> [TASK REQUIREMENTS]: Only an exact copy belongs in the answer: the line with "Where should I" and every line after it through the end of the records, pictures left out.

> [MATERIALS PROVIDED]:

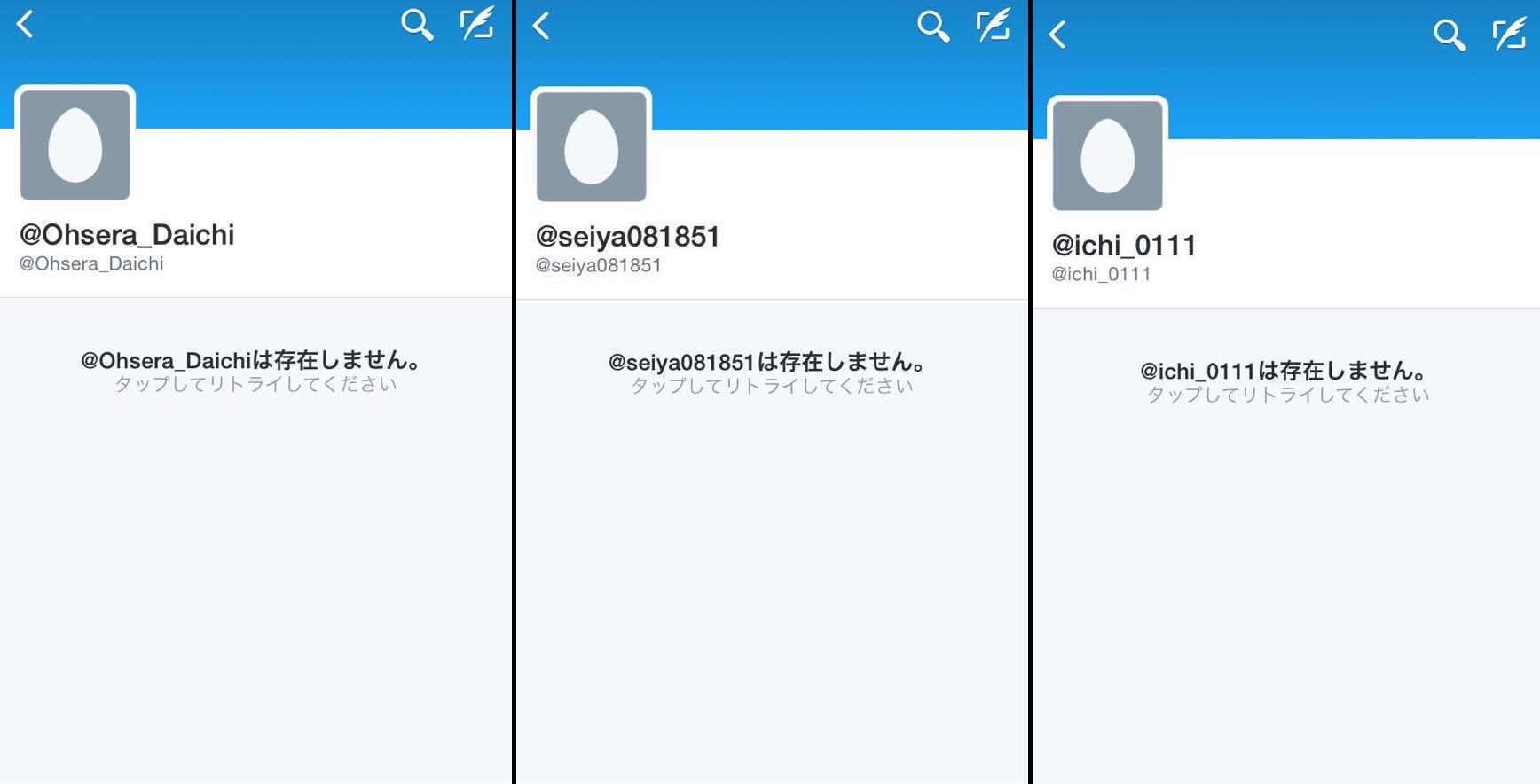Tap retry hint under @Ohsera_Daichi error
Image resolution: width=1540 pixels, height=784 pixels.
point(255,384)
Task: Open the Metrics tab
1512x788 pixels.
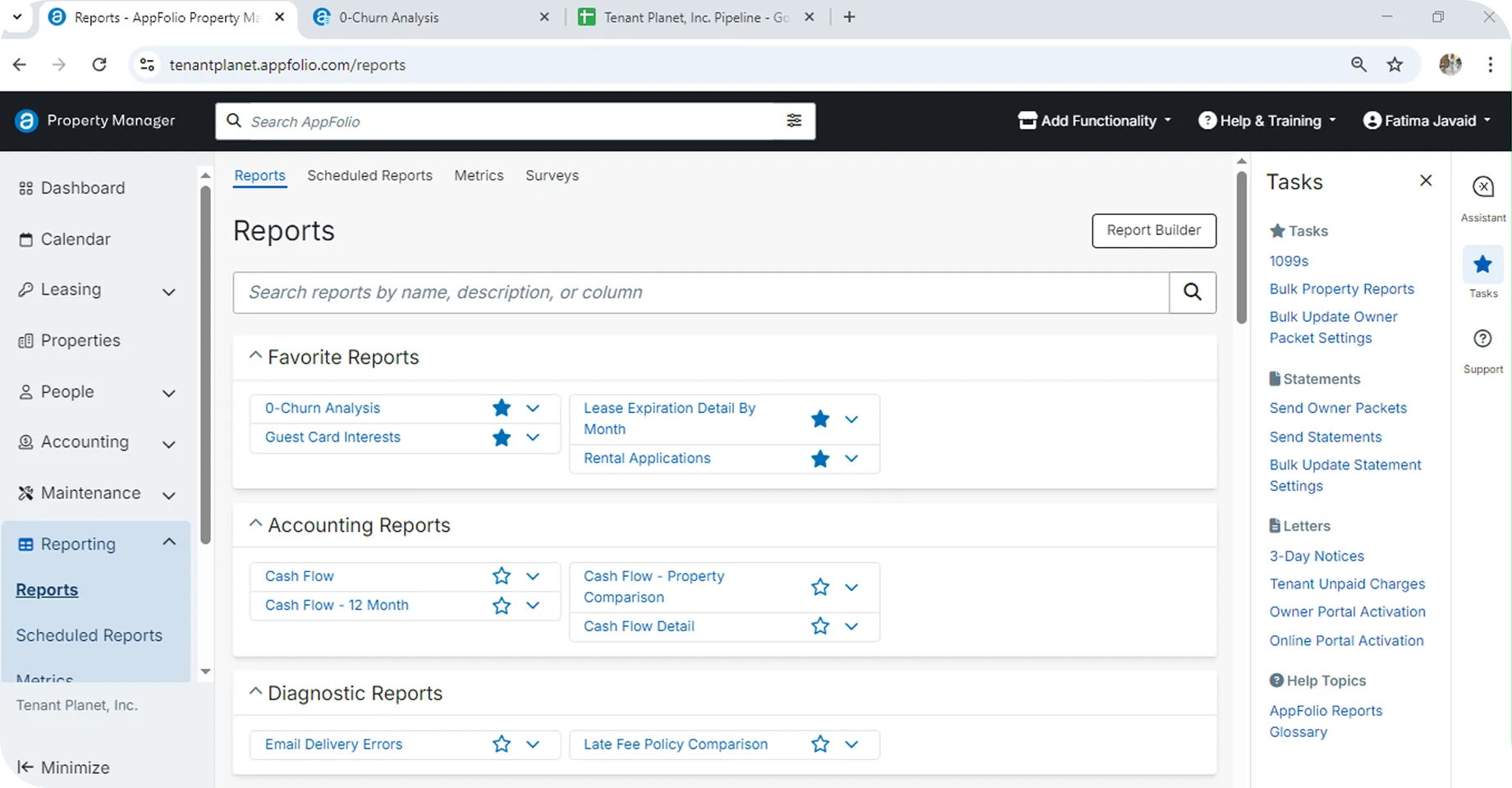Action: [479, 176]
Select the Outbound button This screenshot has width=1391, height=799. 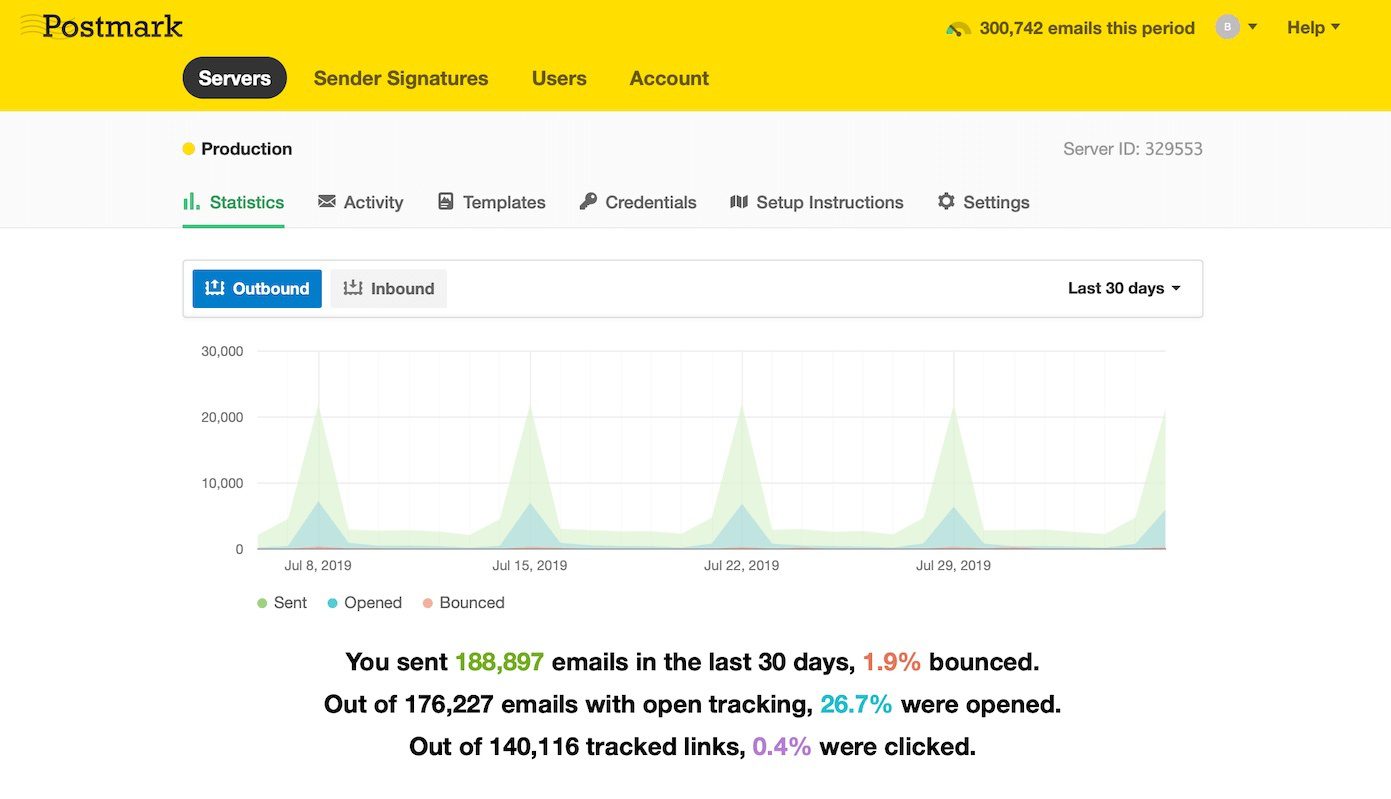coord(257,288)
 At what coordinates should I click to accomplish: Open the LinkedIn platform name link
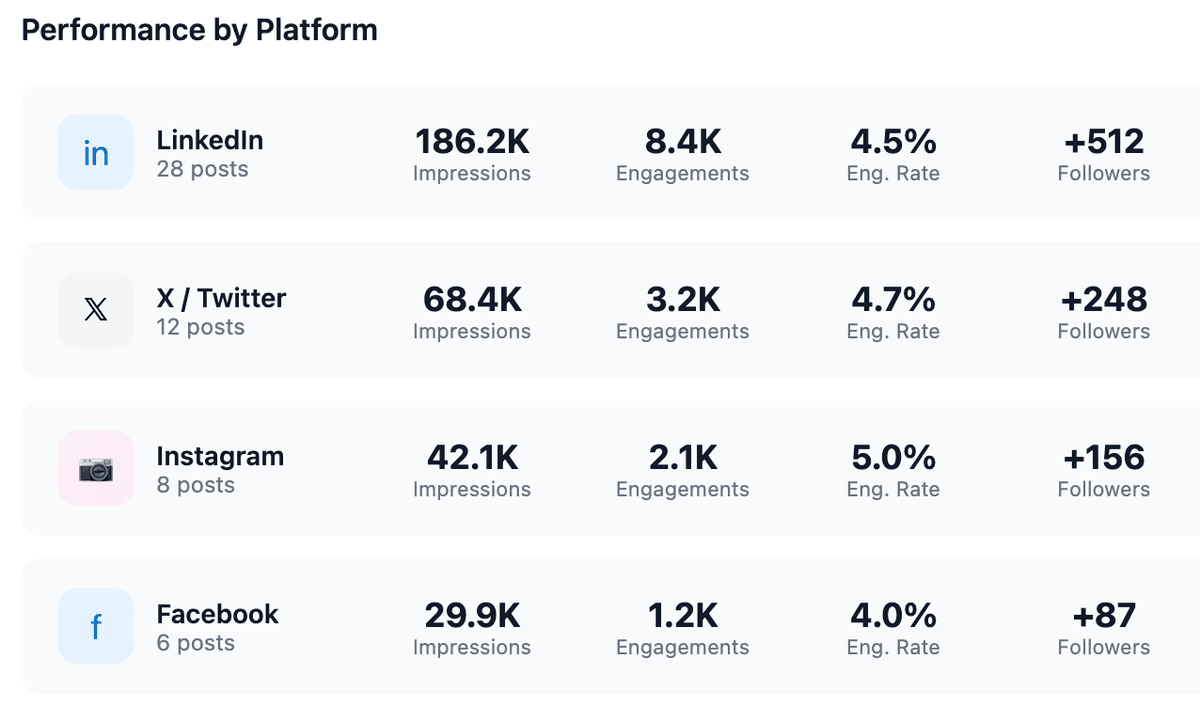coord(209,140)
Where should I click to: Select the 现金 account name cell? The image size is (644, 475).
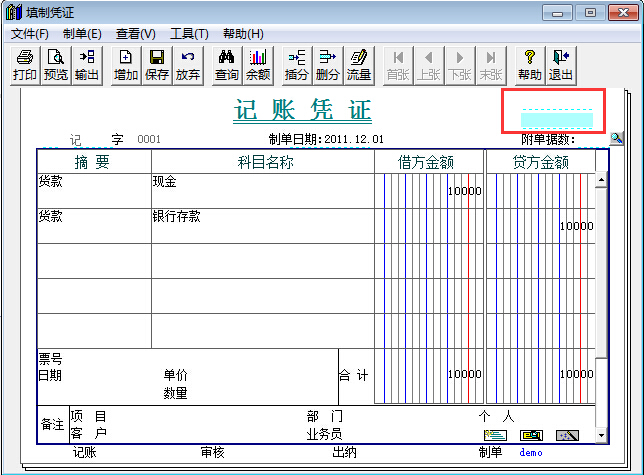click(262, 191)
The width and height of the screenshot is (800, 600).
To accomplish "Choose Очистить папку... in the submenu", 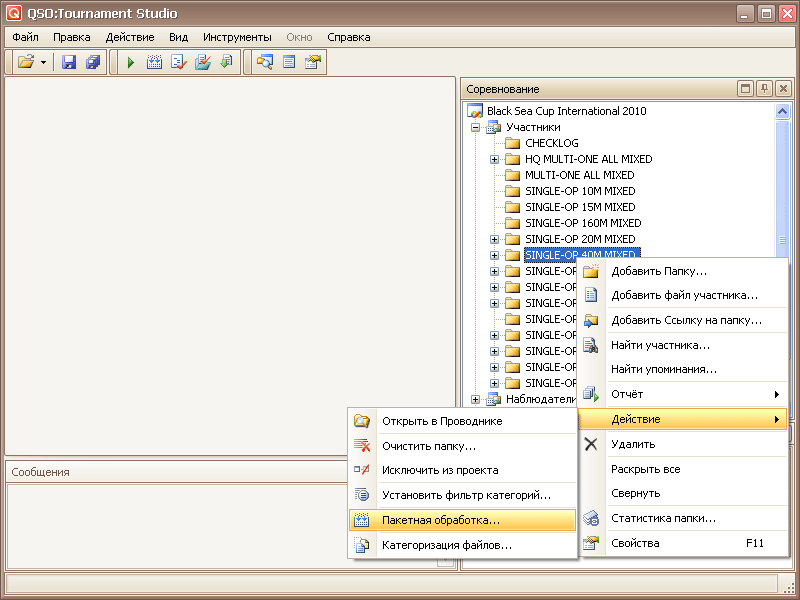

> [REPLY]:
Where should I click to: Select the 现金 account name cell? The image size is (644, 475).
click(262, 191)
The width and height of the screenshot is (800, 600).
To accomplish "Choose Очистить папку... in the submenu", 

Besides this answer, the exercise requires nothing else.